GCSE biology questions worth three and four marks were among those tested, Mr Scharaschkin told attendees at the Association of School and College Leaders’ (ASCL) annual conference in Liverpool.

Among these shorter questions, 80 per cent of senior examiners’ marks matched those of AI.

But the proportion fell to 65 per cent for longer responses worth six marks, Mr Scharaschkin said.

Now AQA plans to trial the same method on “live data” from this year’s exams.

Background: AI no good for high-stakes assessment, says exam board AQA
Teacher workload: AI could take “heavy lifting” out of teaching, says Keegan
Exam marking: How GCSEs and A levels are prepared for marking

Mr Scharaschkin told conference attendees:“We want to be able to identify if there are any problems with the marking in that period so we can sort them out in real time.”

While the testing will happen alongside this year’s summer exam series, it will not be used to inform marking in any way, Tes understands, and remains as research at this stage.

When asked whether there would be an ethical issue if students’ marks are not changed to reflect the findings, AQA told Tes that it doesn’t ”yet know whether the approach is robust or not, which is why we need to do further testing before we actually implement it in marking properly”.

The exam board added: “It’s quite promising as a quality assurance methodology, and we are going to be doing more work on this in this coming summer 2024 exam series to look at how we can scale this up and make it really impactful in terms of improving quality of marking.”

However, AQA is “not proposing that we replace human marking of exams with robot marking of exams”.

Last year the exam board warned that the use of AI was “no good” in marking high-stakes assessment.

The board’s stance on AI remains that it is not good for assessment itself in the short term but has potential in marking the marker, Tes understands.

AQA said: “To date, we have tested AI’s potential use in marking through a specific research project.

“This summer we will build on this by repeating the exercise using the live data from the summer series. However, this will be purely for research purposes - we will not use the results for awarding in any way.”

AI marking ‘has enormous potential’

Tom Richmond, founder and director of education think tank EDSK, said: “I don’t think there is any desire among teachers or leaders to remove humans from the exam marking process altogether.”

But he added that the use of AI has “enormous potential” to add value to the examination system, given the “difficulties in recruiting enough exam markers, as well as the desire for greater reliability in the marking process”.

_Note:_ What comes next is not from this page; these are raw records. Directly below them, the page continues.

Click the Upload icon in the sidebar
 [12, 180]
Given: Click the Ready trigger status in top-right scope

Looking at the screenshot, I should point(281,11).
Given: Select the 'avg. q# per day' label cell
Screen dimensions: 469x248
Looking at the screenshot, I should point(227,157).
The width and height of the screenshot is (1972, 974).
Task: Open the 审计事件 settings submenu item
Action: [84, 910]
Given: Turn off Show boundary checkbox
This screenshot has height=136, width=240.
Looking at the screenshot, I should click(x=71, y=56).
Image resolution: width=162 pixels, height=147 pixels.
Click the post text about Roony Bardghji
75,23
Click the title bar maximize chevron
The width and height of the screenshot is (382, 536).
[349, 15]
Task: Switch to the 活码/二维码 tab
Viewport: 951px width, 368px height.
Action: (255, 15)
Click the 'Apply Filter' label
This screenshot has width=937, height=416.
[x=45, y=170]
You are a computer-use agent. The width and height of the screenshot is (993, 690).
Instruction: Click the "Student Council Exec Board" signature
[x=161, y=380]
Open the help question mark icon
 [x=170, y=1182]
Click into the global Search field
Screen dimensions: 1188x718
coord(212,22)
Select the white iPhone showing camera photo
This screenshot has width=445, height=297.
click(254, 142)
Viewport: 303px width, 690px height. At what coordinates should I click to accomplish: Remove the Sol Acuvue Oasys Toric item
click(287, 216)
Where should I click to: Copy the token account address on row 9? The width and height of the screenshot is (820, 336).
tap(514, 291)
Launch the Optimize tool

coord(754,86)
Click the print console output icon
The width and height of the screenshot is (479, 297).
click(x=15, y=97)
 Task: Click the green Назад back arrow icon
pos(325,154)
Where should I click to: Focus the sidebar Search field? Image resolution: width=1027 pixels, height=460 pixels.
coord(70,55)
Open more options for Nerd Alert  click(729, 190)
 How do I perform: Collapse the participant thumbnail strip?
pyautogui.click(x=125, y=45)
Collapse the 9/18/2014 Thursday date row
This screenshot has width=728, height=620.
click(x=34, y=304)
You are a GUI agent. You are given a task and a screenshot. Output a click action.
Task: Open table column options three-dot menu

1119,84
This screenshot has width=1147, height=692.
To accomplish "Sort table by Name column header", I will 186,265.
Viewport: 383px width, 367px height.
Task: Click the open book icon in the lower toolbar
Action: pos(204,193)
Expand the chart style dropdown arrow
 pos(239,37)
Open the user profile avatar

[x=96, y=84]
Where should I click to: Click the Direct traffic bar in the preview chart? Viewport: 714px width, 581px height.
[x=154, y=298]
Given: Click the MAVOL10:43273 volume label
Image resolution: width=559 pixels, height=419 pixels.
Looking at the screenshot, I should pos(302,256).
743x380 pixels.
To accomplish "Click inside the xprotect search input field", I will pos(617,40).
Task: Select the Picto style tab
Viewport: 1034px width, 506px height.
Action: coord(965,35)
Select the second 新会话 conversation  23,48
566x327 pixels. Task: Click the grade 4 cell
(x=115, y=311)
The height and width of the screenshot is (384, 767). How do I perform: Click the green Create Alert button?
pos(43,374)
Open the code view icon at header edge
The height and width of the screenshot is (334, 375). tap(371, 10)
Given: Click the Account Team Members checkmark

Mr Richmond said that it remains to be seen whether AI marking could extend from maths and sciences into the humanities, “seeing as long essays in subjects such as English and history present the greatest barriers to reliable marking”.

‘Still work to do’ on AI feedback

AQA has also explored whether AI is able to give effective feedback, but Mr Scharaschkin admitted that there was still “work to do” on this.

“AI systems could reproduce the marking scheme - which isn’t very helpful for the students - and didn’t understand the mark scheme in many places,” he told ASCL attendees.

High-stakes exam questions are not the best use of examples for testing feedback, Mr Scharaschkin added.

He was speaking after AQA last week delayed the rollout of digital languages exams.